1. Canadian Social Survey: Loneliness in Canada. Statistics Canada; 2021. https://www150.statcan.gc.ca/n1/daily-quotidien/211124/dq211124e-eng.htm

2. Social Health. In: Encyclopedia of Public Health. ; 2021. https://www.encyclopedia.com/education/encyclopedias-almanacs-transcripts-and-maps/social-health

3. Barnett PA, Gotlib IH. Psychosocial functioning and depression: distinguishing among antecedents, concomitants, and consequences. Psychol Bull. 1988;104(1):97.

4. Calati R, Ferrari C, Brittner M, et al. Suicidal thoughts and behaviors and social isolation: A narrative review of the literature. J Affect Disord. 2019;245:653-667.

5. Everson-Rose SA, Lewis TT. Psychosocial factors and cardiovascular diseases. Annu Rev Public Health. 2005;26:469-500.

6. Valtorta NK, Kanaan M, Gilbody S, Ronzi S, Hanratty B. Loneliness and social isolation as risk factors for coronary heart disease and stroke: systematic review and meta-analysis of longitudinal observational studies. Heart. 2016;102(13):1009-1016.

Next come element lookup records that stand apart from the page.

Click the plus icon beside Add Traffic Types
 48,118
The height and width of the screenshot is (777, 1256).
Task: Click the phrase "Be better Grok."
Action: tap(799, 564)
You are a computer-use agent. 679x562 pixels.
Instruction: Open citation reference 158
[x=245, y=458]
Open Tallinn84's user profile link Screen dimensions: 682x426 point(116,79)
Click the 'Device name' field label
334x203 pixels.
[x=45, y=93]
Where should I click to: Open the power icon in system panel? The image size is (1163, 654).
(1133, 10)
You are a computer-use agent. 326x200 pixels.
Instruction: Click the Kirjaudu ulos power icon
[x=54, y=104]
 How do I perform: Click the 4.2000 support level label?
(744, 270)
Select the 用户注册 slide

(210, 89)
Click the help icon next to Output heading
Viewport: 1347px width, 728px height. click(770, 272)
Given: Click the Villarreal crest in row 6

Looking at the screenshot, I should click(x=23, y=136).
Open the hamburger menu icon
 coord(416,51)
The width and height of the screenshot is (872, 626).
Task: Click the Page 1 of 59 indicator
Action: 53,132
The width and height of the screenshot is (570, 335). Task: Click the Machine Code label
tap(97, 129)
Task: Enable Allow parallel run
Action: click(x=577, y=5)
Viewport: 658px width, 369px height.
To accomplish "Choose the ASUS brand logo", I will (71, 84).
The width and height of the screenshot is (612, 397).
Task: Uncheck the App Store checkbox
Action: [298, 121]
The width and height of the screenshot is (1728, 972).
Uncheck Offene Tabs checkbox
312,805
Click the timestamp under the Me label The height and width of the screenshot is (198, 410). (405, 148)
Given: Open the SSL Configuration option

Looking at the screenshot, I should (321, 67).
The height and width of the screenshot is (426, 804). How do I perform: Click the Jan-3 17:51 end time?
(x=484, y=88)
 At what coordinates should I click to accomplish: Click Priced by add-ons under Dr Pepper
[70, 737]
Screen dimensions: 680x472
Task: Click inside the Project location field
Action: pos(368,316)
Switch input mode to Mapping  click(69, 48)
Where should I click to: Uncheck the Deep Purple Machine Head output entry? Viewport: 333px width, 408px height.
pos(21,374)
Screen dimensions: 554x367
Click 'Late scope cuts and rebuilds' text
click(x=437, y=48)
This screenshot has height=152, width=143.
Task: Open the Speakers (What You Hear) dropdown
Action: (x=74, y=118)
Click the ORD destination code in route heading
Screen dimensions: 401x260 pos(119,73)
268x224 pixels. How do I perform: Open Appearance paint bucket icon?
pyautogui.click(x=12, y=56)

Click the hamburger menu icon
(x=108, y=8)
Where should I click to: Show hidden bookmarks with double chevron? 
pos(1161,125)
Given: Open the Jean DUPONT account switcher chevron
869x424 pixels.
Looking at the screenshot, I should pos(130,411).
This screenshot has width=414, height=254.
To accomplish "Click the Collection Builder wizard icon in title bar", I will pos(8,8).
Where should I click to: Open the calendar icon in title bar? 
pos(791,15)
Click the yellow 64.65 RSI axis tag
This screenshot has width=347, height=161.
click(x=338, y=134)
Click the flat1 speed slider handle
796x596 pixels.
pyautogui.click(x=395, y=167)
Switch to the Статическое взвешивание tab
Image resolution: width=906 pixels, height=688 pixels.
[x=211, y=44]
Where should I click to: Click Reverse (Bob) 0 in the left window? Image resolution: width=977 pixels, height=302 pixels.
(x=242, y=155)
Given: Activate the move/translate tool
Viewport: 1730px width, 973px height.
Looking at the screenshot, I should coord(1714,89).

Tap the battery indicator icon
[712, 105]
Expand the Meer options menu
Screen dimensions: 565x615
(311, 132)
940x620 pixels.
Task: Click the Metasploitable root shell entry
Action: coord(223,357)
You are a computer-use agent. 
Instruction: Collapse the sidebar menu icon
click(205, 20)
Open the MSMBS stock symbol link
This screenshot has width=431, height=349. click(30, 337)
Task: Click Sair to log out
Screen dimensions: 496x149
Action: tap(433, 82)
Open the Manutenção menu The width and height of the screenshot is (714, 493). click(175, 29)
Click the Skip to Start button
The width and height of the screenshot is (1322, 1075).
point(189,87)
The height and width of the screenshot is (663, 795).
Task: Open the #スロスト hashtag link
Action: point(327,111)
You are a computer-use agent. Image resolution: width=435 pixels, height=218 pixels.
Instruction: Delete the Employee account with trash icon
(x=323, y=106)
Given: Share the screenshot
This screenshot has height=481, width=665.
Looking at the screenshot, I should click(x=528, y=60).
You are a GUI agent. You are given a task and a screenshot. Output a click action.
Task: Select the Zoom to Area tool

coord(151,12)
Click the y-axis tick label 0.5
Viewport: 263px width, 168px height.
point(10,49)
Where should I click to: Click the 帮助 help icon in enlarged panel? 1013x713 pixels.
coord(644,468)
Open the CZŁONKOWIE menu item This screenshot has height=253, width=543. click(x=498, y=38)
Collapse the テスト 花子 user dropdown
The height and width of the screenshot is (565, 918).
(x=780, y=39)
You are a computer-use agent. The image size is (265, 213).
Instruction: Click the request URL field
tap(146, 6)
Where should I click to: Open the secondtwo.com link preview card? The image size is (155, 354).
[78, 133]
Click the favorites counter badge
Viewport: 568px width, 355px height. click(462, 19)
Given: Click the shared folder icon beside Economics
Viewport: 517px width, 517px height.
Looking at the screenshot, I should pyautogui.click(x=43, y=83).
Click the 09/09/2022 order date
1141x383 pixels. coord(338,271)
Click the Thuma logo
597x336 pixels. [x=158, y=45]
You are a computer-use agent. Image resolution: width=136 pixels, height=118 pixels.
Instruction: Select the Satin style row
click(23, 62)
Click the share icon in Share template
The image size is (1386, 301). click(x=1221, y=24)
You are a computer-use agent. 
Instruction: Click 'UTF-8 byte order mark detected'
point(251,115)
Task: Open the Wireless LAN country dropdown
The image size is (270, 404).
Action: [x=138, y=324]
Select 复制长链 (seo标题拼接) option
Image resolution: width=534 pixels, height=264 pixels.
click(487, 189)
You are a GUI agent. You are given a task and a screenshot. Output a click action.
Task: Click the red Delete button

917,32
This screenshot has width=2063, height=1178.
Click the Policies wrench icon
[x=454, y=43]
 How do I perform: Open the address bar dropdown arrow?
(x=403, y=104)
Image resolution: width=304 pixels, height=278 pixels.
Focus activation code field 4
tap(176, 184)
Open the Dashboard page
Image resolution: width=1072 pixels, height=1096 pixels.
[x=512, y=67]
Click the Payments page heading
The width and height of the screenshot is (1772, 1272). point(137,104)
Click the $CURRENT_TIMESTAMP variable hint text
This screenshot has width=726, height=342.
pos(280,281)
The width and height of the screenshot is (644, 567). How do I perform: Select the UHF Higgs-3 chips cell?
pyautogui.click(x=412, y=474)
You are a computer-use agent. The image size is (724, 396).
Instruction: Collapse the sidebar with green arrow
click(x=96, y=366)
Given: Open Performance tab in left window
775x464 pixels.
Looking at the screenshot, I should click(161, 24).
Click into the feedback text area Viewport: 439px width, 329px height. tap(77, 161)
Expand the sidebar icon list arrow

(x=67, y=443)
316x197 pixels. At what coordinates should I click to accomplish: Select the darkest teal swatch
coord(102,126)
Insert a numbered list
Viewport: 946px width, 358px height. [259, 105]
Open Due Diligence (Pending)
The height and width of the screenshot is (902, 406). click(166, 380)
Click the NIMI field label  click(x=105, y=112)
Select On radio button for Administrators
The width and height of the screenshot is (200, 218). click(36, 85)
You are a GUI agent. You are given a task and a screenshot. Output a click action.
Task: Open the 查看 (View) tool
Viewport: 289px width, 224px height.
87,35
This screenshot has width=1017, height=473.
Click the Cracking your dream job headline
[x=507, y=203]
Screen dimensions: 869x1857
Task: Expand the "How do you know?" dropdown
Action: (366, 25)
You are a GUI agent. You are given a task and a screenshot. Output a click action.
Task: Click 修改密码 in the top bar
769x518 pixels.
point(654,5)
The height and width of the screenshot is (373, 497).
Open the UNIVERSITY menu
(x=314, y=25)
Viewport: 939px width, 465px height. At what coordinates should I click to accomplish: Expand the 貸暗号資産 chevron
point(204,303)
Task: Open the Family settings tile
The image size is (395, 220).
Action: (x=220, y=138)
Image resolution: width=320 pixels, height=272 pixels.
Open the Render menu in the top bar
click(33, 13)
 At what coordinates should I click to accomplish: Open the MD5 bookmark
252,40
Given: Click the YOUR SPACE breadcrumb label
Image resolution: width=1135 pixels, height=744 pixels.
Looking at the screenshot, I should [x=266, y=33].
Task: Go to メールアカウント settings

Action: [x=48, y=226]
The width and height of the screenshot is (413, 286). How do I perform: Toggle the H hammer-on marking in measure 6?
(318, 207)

7. Brummett BH, Barefoot JC, Siegler IC, et al. Characteristics of socially isolated patients with coronary artery disease who are at elevated risk for mortality. Psychosom Med. 2001;63(2):267-272.

8. Holt-Lunstad J, Smith TB, Layton JB. Social relationships and mortality risk: a meta-analytic review. PLoS Med. 2010;7(7):e1000316.

9. Holt-Lunstad J, Smith TB, Baker M, Harris T, Stephenson D. Loneliness and social isolation as risk factors for mortality: a meta-analytic review. Perspect Psychol Sci. 2015;10(2):227-237.